• **EXERCISE PROMPT**
Stopping at the line that holds "Task: Select the", repeat the lines below exactly, starting from the very first and including that final line.

• **PROVIDED RECORDS**
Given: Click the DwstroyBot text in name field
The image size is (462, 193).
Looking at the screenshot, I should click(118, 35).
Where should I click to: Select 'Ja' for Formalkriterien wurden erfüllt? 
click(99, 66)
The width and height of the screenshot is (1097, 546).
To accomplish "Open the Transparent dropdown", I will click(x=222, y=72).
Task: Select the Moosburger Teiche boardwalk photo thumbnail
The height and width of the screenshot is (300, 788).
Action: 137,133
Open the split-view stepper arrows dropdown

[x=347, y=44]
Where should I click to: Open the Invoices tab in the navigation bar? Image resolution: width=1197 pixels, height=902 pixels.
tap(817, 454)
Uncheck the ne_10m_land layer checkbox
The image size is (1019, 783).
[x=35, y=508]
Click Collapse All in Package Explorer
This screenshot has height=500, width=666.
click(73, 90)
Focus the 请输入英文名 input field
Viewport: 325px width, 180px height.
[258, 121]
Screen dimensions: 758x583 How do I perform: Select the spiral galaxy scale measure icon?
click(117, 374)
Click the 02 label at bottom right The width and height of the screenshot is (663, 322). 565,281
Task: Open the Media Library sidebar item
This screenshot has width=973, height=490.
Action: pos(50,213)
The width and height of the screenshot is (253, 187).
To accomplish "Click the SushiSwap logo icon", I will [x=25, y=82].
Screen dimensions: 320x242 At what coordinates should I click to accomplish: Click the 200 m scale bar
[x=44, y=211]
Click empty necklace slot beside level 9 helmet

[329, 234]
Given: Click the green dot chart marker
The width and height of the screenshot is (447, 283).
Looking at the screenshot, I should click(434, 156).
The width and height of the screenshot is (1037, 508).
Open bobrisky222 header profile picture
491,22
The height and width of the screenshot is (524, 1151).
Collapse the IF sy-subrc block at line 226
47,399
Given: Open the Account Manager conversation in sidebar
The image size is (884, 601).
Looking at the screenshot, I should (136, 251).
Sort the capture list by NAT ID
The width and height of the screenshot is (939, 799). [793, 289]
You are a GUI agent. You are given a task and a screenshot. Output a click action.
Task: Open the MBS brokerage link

• **SOLUTION FOR THIS EXERCISE**
Given: Click the DwstroyBot text in name field
The image size is (462, 193).
Looking at the screenshot, I should click(118, 35).
Where should I click to: Select 'Ja' for Formalkriterien wurden erfüllt? 
click(99, 66)
The width and height of the screenshot is (1097, 546).
To accomplish "Open the Transparent dropdown", I will click(x=222, y=72).
Task: Select the Moosburger Teiche boardwalk photo thumbnail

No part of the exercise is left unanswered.